The top gainers on the Sensex were Tata Motors - DVR up by 1.85%, Tata Motors up by 1.78%, Cipla up by 1.71%, Bharti Airtel up by 1.66% and Dr. Reddy’ Lab up by 1.62%.

On the flip side, Reliance Industries down by 1.17%, Axis Bank down by 1.03% and Wipro down by 0.60% were the top losers.

Meanwhile, days after the International Monetary Fund (IMF) pared India’s GDP growth projection for the year 2017 and 2018, its Managing Director Christine Lagarde has expressed confidence that the series of reforms like demonetisation and Goods and Services Tax (GST) regime have put country’s economy on a very solid track in the mid-term. Describing these structural reforms as ‘monumental effort’, she said that it is hardly surprising that here is a little bit of a short-term slowdown as a result, but for the medium term, they see a very solid track ahead for the Indian economy.

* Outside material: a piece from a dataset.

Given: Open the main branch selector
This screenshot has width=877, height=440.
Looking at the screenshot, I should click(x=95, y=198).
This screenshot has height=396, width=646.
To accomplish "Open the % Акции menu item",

IMF chief further indicated that metrics of inflation, fiscal deficit and structural reforms would deliver jobs. She also said that they hope that the combination of fiscal, because the deficit has been reduced, inflation has been down significantly, and the structural reforms will actually deliver the jobs that the Indian population, particularly the young Indian people expect in the future.

Last week, the IMF in its latest flagship World Economic Outlook has lowered India’s Gross Domestic Product (GDP) growth forecast for 2017 by 0.5 percentage points to 6.7 percent, primarily because of the lingering impact of demonetisation as well as disruption caused by the goods and services tax (GST) regime. It has also trimmed the growth projection for 2018 to 7.4 percent from 7.7 percent forecasted earlier in April and June.

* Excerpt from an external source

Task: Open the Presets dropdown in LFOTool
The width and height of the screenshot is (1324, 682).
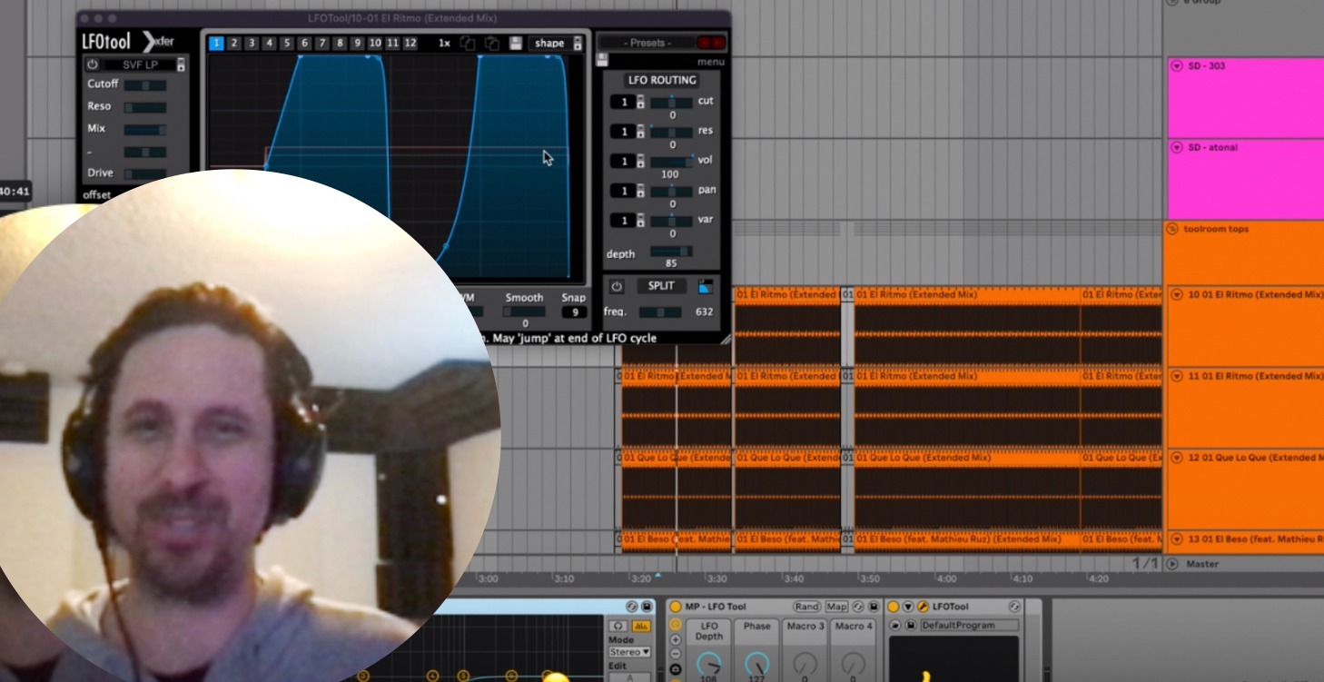Action: (x=647, y=43)
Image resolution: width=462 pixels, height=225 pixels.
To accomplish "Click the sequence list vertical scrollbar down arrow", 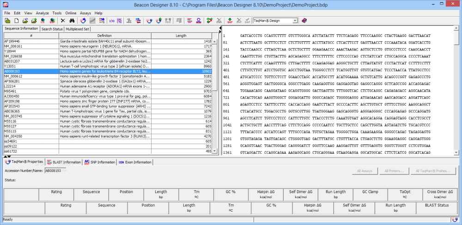I will (214, 151).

The CNX Nifty is currently trading at 10211.10, up by 43.65 points or 0.43% after trading in a range of 10206.05 and 10242.95. There were 41 stocks advancing against 9 stocks declining on the index.

The top gainers on Nifty were Vedanta up by 2.19%, Hindalco up by 1.91%, Bharti Infratel up by 1.86%, Aurobindo Pharma up by 1.81% and Mahindra & Mahindra up by 1.74%.

On the flip side, IndusInd Bank down by 1.89%, Reliance Industries down by 1.31%, Axis Bank down by 1.03%, Wipro down by 0.65% and Tech Mahindra down by 0.44% were the top losers.

The Asian markets were trading mostly in green; KOSPI Index increased 4.33 points or 0.18% to 2,477.95, Jakarta Composite increased 22.53 points or 0.38% to 5,946.65, Taiwan Weighted increased 36.58 points or 0.34% to 10,760.67, Nikkei 225 increased 152.05 points or 0.72% to 21,307.23 and Hang Seng increased 246.33 points or 0.87% to 28,722.76.

On the other hand, Shanghai Composite decreased 7.03 points or 0.21% to 3,383.50 and FTSE Bursa Malaysia KLCI decreased 3.17 points or 0.18% to 1,752.15.